◆ TEXT PROVIDED
Resolving IP Infringement Lawsuits: Swifter.

Contrary to the popular belief, intellectual property actions can be settled faster among the category of usual civil action, in comparison to suit for specific performance, partition of properties, etc. Though I generally file action on behalf of the Plaintiff, so the present post might prove as counter productive since I’m giving a Defendant’s perspective in light of precedents.

Whenever a Plaintiff is approaching the Court in an IP lawsuit, the sine qua non relief prayed is that the Defendant should immediately cease from the counterfeiting activities. Incidental relief, thereafter, are delivery of infringing goods and paying damages to the Plaintiff.

After the recent increase in the Court Fees in Delhi, usual practice is not to seek damages but rendition of accounts of the Defendant. Though I have my separate reservation on that front. Nonetheless, since the focus is shifting from damages, job of a Plaintiff to seek speedy disposal only becomes easier and swift.

IP matters do not require the whole nine yards of a garden variety civil litigation. With minimal evidence, maximum result is possible. In 2006, His Honour Sanjay Kishan Kaul paved the way of culminating an IP lawsuit faster in cases where Defendant is willfully abstaining from the proceedings. In the Glaxo matter, His Honour held that where the Defendant is not joining the proceedings, no useful purpose can be served by asking the Plaintiff to bring witness before the Court for deposition. His Honour, under Order 19 Rule 2 sub-rule 2 of the Code of Civil procedure, not only exempted the witnesses from appearing personally, but also decreed the lawsuit then and there on the basis of the material before the Court.

◆ STATED GOAL
Please extend the piece above on resolving IP infringement lawsuits faster, picking up right after its final sentence.

◆ INFORMATION SHOWN
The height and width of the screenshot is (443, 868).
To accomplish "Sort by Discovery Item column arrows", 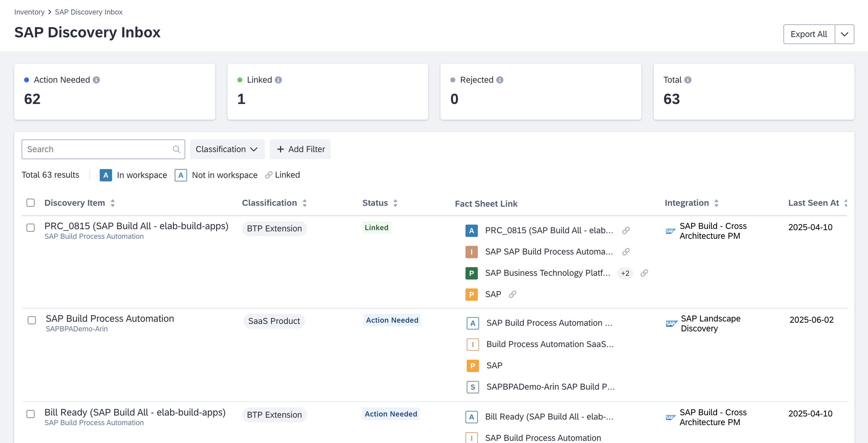I will pyautogui.click(x=113, y=203).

◆ THE RESULT
His Honour S. N. Dhingra too followed the Glaxo ruling in Eco Labs and dispensed with the appearance of the witness of the Plaintiff in similar circumstances. Meaning thereby, in matters where the Plaintiff’s officials are not in Delhi generally, or even out of the Country, they need not come to the Court and can seek exemption.

However, these were the cases where the Defendant abstained from joining the proceedings. In some IP cases where the Defendant has put in his appearance, the matter can also culminate soon, in fact sooner, if the Defendant chooses not to contest the matter and suffers the decree with prejudice at the very first opportunity.

The landmark precedent is, again, by His Honour Kaul in Nestle vs Satya Prakash Maheshwari. The last order disposing off the lawsuit is here. In the matter, His Honour faced a situation where Nestle had instituted a lawsuit against infringing wrappers similar to its flagship ready-to-cook noodle brand Maggi. When the lawsuit came up for hearing for the first time, the High Court also allowed Plaintiff’s prayer for appointing Court Commissioners to conduct search and seizure action in the premises of the Defendants.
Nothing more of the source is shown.